### Set problem 1:
In the passage on Lincoln and McClernand, what did Earl Van Dorn's raid capture?
### Set problem 2:
Please reproduce, word for word, the stretch of the passage on Lincoln and McClernand from "Lincoln’s role in" through "to the president.".

--- Document section ---

Lincoln’s role in this hijacking is unclear. He was aware of the telegraphic exchanges between Halleck and Grant. Halleck rarely issued important orders without the president’s knowledge and approval. So it seems likely that Lincoln endorsed a command situation in the Department of the Tennessee that was contrary to McClernand’s belief that he had been given an independent command. That general fired off a series of bitter protests to the president.
In the midst of this controversy Grant’s campaign came crashing down because of the same kind of Confederate cavalry raids against his communications that had doomed Buell’s advance on Chattanooga the previous summer. Nathan Bedford Forrest cut the railroads and telegraph in West Tennessee, while Earl Van Dorn led a raid that captured Grant’s supply depot at Holly Springs, Mississippi. Unaware that Grant’s overland advance on Vicksburg had been forced to turn back, Sherman went ahead with his part of the campaign plan with an attack on the Chickasaw Bluffs just north of Vicksburg on December 29. Confederate defenders punished the attackers with a bloody repulse.
The news of these reverses arrived in Washington at the same time as McClernand’s denunciations of Halleck for taking away his army. During those dark December days Lincoln was also fending off senators trying to purge his cabinet and dissident generals in the Army of the Potomac trying to purge Burnside. The president was in no mood to indulge McClernand’s complaints. He wrote the general a stern letter advising him for his own good to bow to the inevitable and become a loyal corps commander under Grant. “I have too many family controversies (so to speak) already on my hands,” Lincoln wrote, “to voluntarily take up another. You are now doing well—well for the country, well for yourself—much better than you could possibly be, if engaged in open war with Gen. Halleck. Allow me to beg, that for your sake, for my sake, & for the country’s sake, you give your whole attention to the better work.”47 McClernand submitted with ill grace for the time being, but he would be heard from again.

--- Data lines ---

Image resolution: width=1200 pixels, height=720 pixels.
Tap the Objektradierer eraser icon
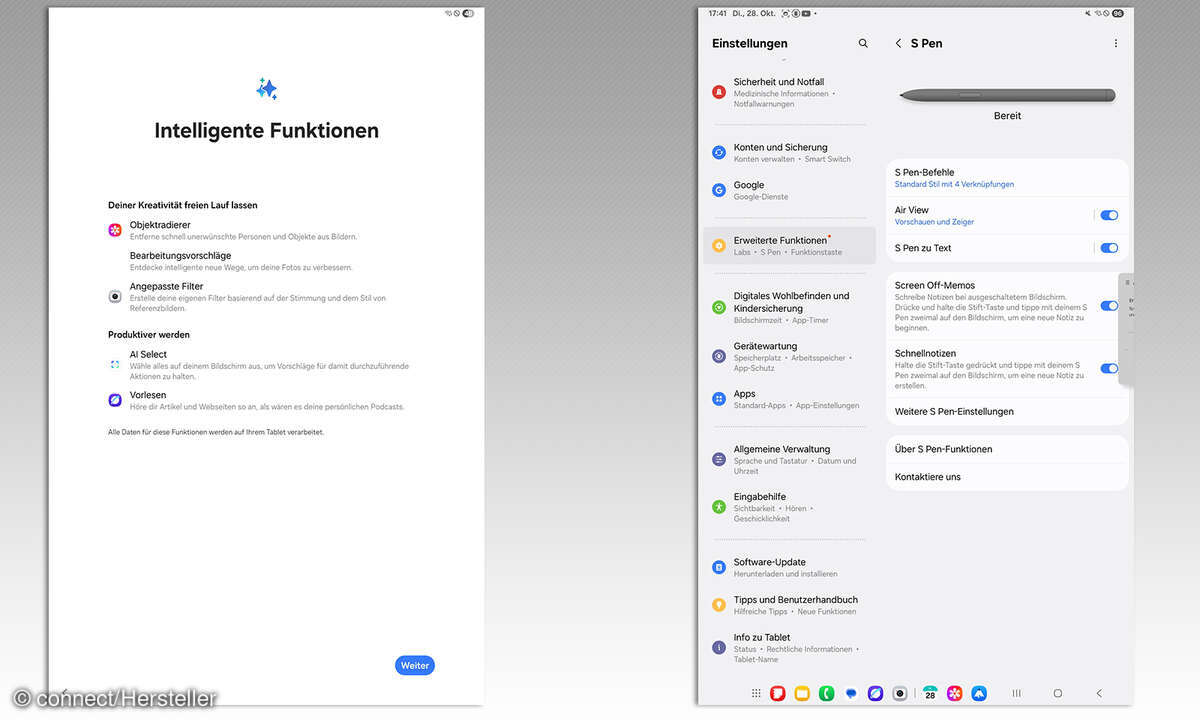(x=113, y=229)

---

### Full solution 1:
Grant's supply depot at Holly Springs, Mississippi.

### Full solution 2:
Lincoln’s role in this hijacking is unclear. He was aware of the telegraphic exchanges between Halleck and Grant. Halleck rarely issued important orders without the president’s knowledge and approval. So it seems likely that Lincoln endorsed a command situation in the Department of the Tennessee that was contrary to McClernand’s belief that he had been given an independent command. That general fired off a series of bitter protests to the president.